**What you have to do:** Only the lines below from the one that contains "Given: Open the Network account node" through the one that contains "The width and height of the screenshot is (658, 420)." should appear in your answer, exact and without pictures.
BEGIN Provided data
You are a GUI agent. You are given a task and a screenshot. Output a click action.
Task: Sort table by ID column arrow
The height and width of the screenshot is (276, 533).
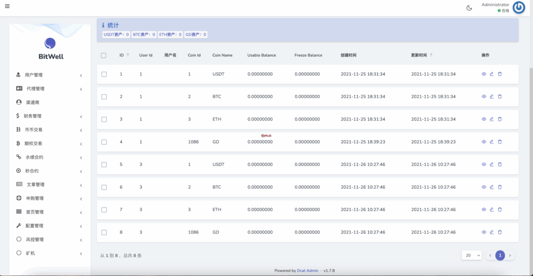(128, 55)
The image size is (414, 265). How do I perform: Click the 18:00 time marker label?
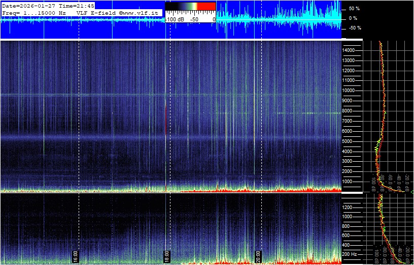(x=167, y=255)
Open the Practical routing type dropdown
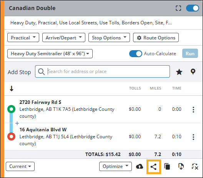Viewport: 203px width, 178px height. pos(23,37)
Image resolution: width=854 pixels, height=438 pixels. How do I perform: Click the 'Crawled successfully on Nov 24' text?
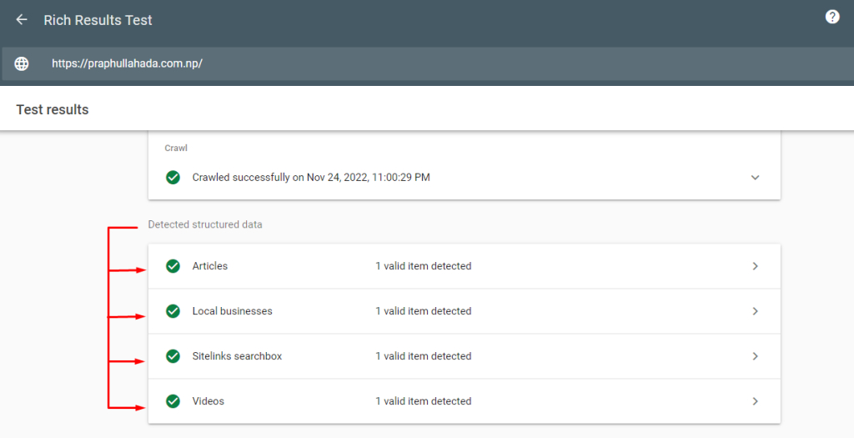310,177
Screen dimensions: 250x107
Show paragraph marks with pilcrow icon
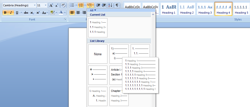tap(117, 5)
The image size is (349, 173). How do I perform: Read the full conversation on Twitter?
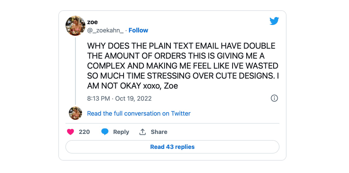138,114
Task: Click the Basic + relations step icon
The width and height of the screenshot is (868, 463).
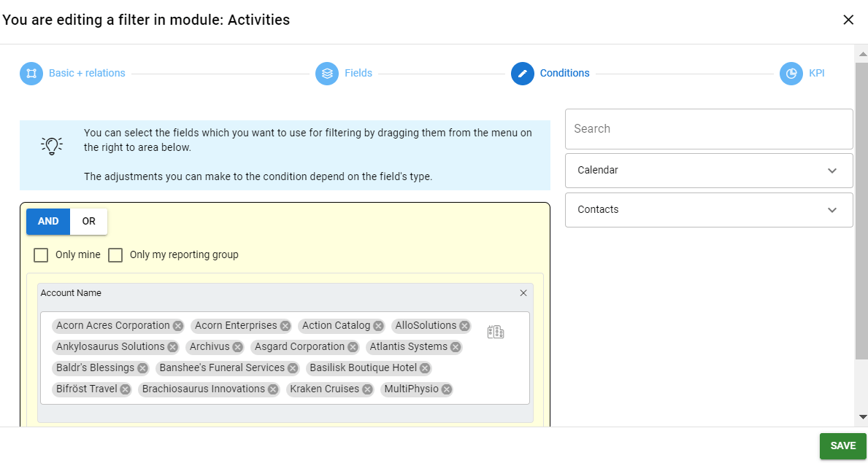Action: (31, 73)
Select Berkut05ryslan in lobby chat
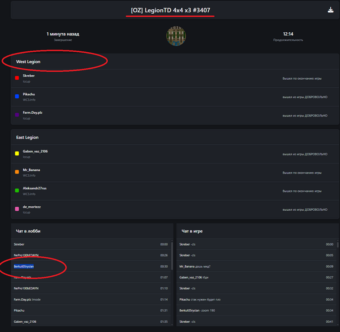Screen dimensions: 340x332 click(24, 266)
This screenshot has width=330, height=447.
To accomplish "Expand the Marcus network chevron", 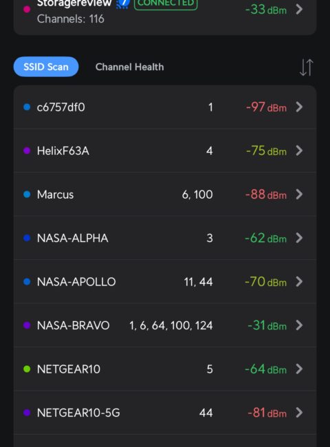I will pos(299,195).
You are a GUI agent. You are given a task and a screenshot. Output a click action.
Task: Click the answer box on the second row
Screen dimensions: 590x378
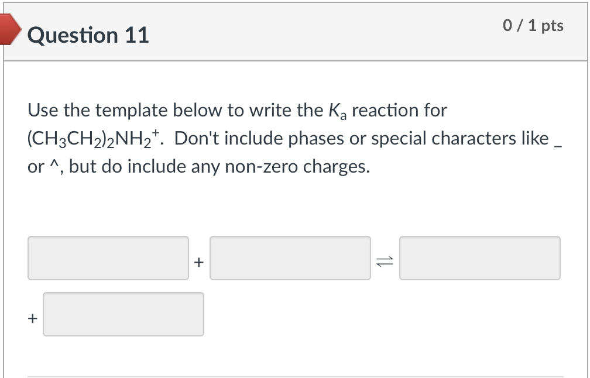[124, 314]
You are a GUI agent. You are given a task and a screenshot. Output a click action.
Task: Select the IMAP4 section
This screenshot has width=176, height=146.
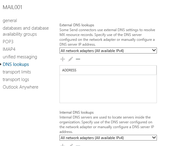(9, 49)
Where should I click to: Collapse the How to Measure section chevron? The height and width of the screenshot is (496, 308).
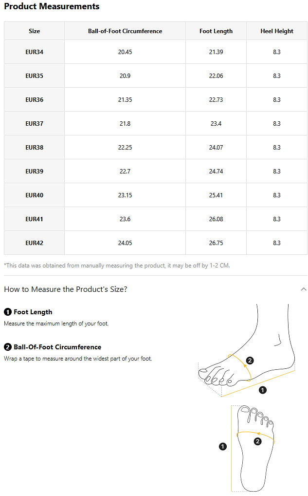pos(304,289)
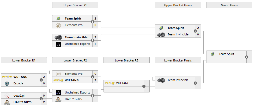Click Elements Pro name in Upper Bracket R1
The image size is (256, 106).
pos(74,25)
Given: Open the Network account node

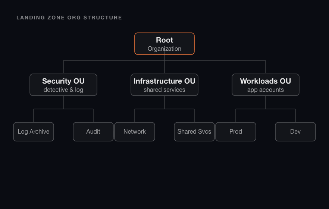Looking at the screenshot, I should pyautogui.click(x=135, y=132).
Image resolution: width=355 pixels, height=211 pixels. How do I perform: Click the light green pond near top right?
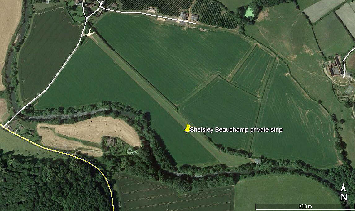click(x=249, y=12)
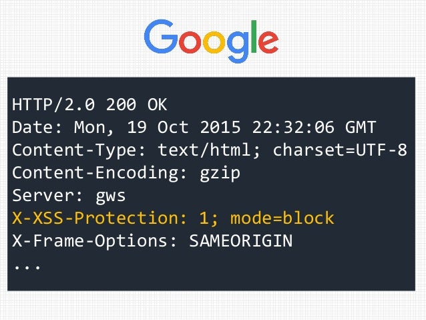Click the trailing ellipsis line
This screenshot has width=426, height=320.
point(27,267)
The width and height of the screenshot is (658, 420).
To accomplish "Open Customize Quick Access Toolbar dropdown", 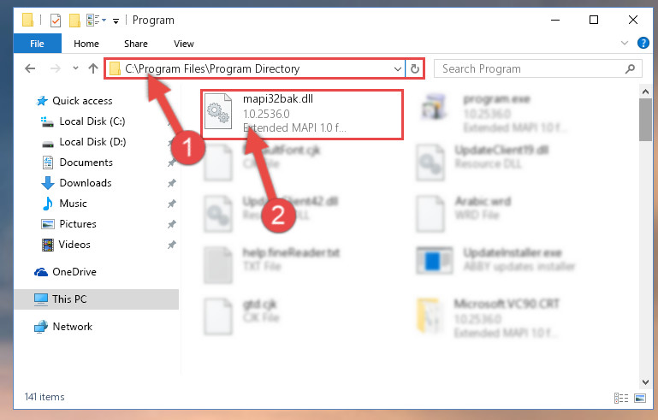I will [x=116, y=21].
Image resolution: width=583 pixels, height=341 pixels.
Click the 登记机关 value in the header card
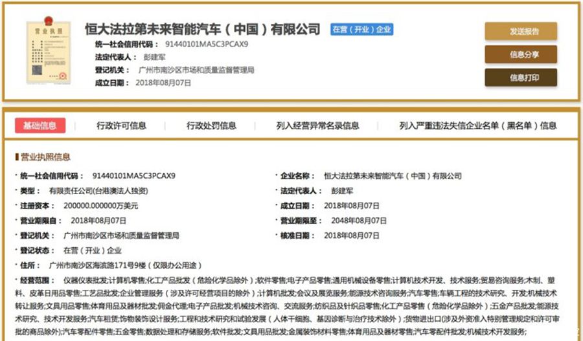pyautogui.click(x=196, y=70)
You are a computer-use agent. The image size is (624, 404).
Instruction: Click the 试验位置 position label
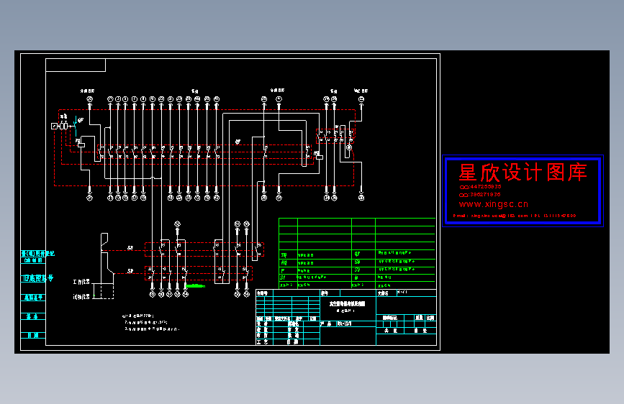(x=81, y=297)
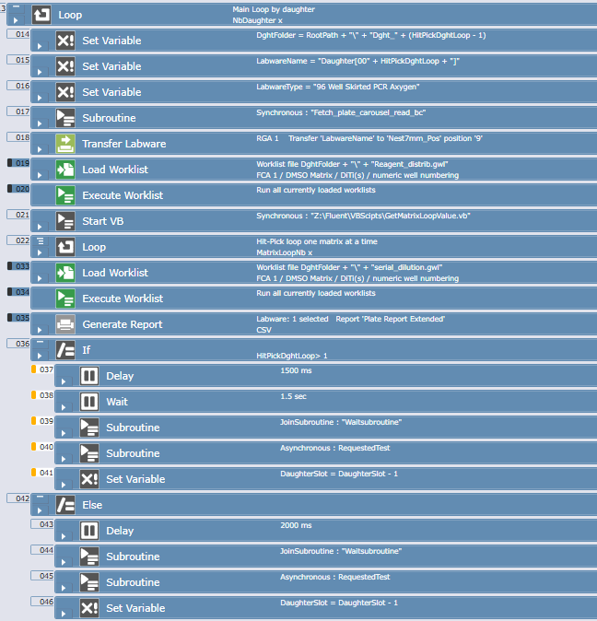The image size is (597, 621).
Task: Collapse the If block on line 036
Action: [x=39, y=342]

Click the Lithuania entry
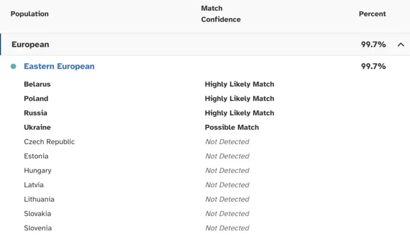click(x=39, y=199)
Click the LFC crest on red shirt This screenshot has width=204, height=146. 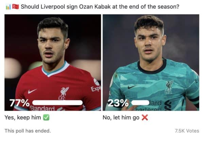[x=64, y=93]
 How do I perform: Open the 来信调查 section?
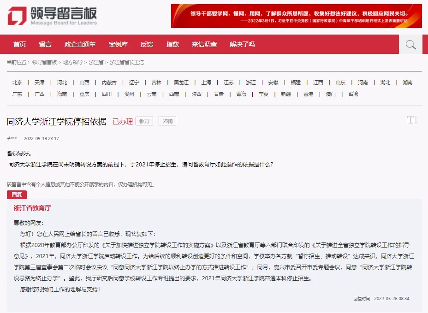coord(203,44)
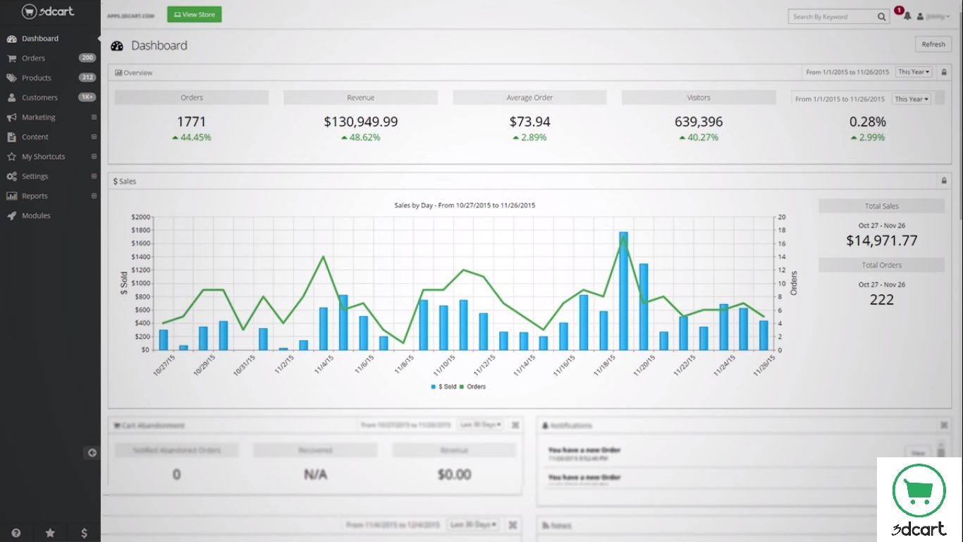This screenshot has width=963, height=542.
Task: Click the star shortcuts icon in bottom bar
Action: click(x=49, y=533)
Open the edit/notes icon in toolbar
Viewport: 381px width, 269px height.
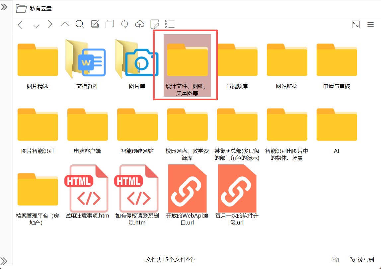pyautogui.click(x=154, y=24)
END Provided data
**Answer space:**
Given: Open the Network account node

Looking at the screenshot, I should pyautogui.click(x=135, y=132).
Image resolution: width=355 pixels, height=211 pixels. How do I perform: Click the light green pond near top right?
click(x=249, y=12)
Click the trailing ellipsis line
This screenshot has width=426, height=320.
point(27,267)
The width and height of the screenshot is (658, 420).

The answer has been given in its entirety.